[WHAT IS BEING ASKED] Without adding anything, give again the lines from the one holding "The height and" through the final line of the records, exactly, with both ends included and pictures dropped.

Pixel coordinate grounding data
■ ■ ■ ■ ■ ■ ■
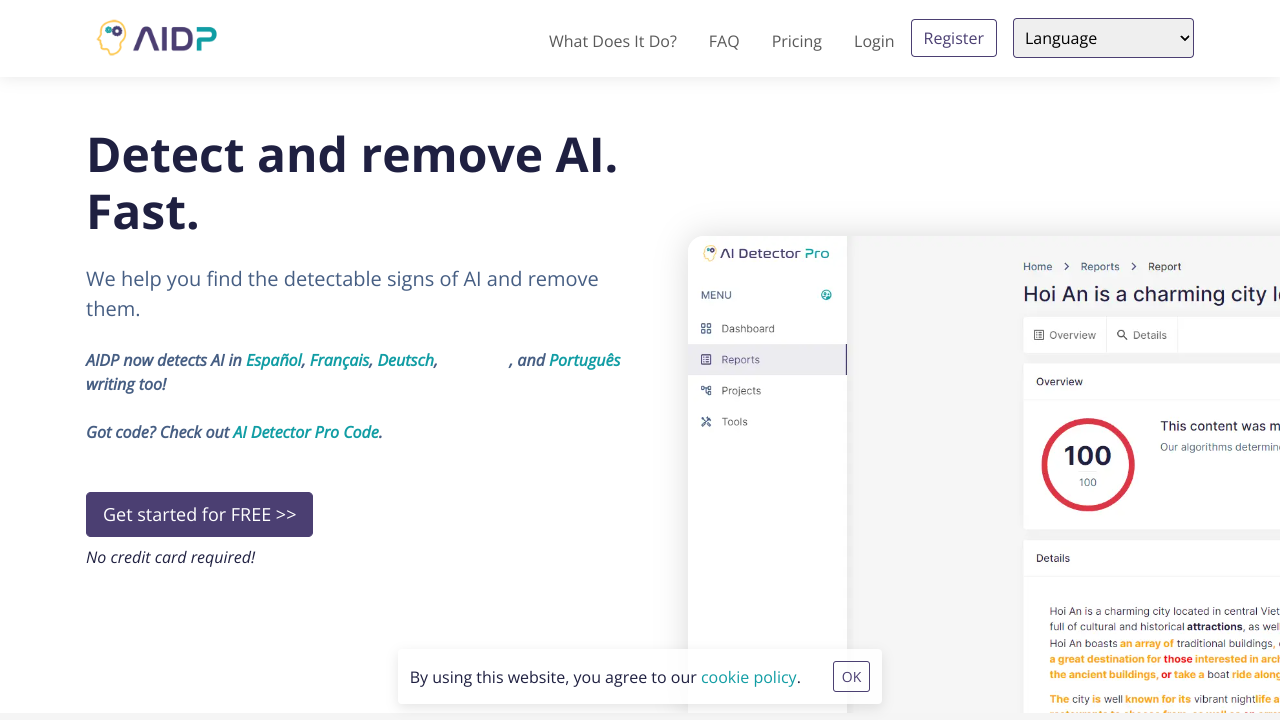Click the teal palette icon beside MENU
The image size is (1280, 720).
pyautogui.click(x=826, y=295)
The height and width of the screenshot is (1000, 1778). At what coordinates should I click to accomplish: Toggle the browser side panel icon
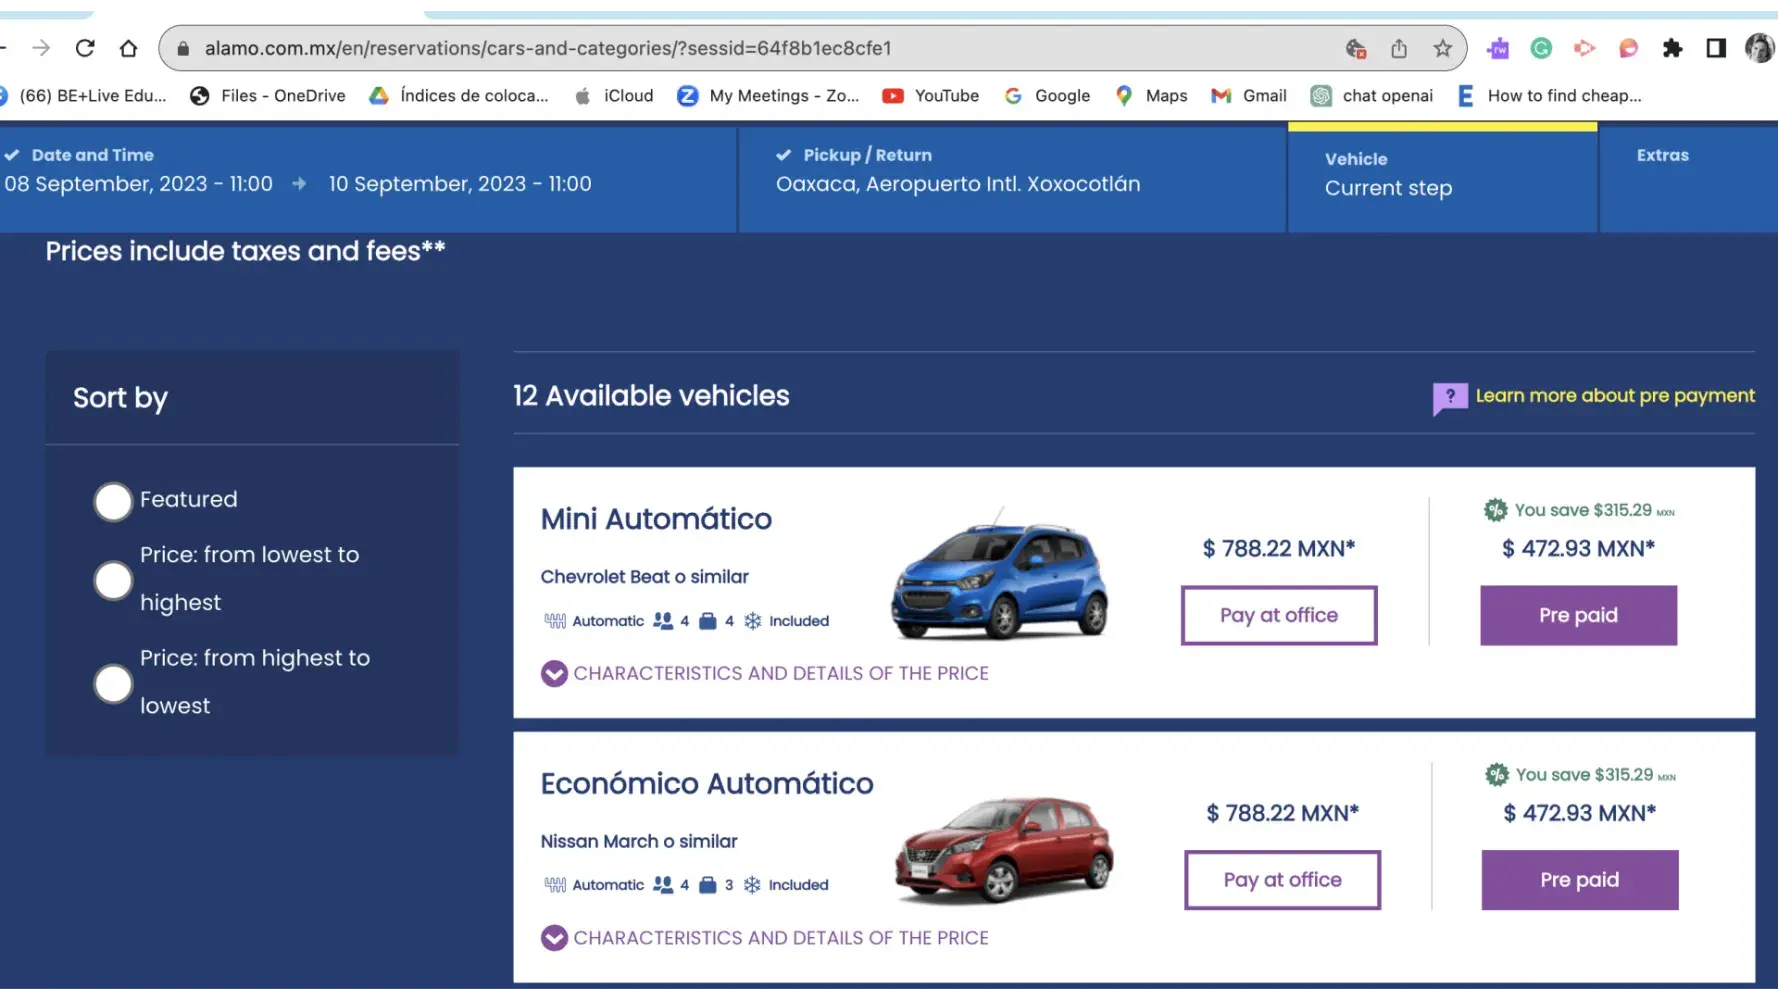pos(1716,48)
■ ■ ■ ■ ■ ■ ■
[ANSWER BOX]
The height and width of the screenshot is (1000, 1778). At what coordinates should I click to accomplish: Toggle the browser side panel icon
pos(1716,48)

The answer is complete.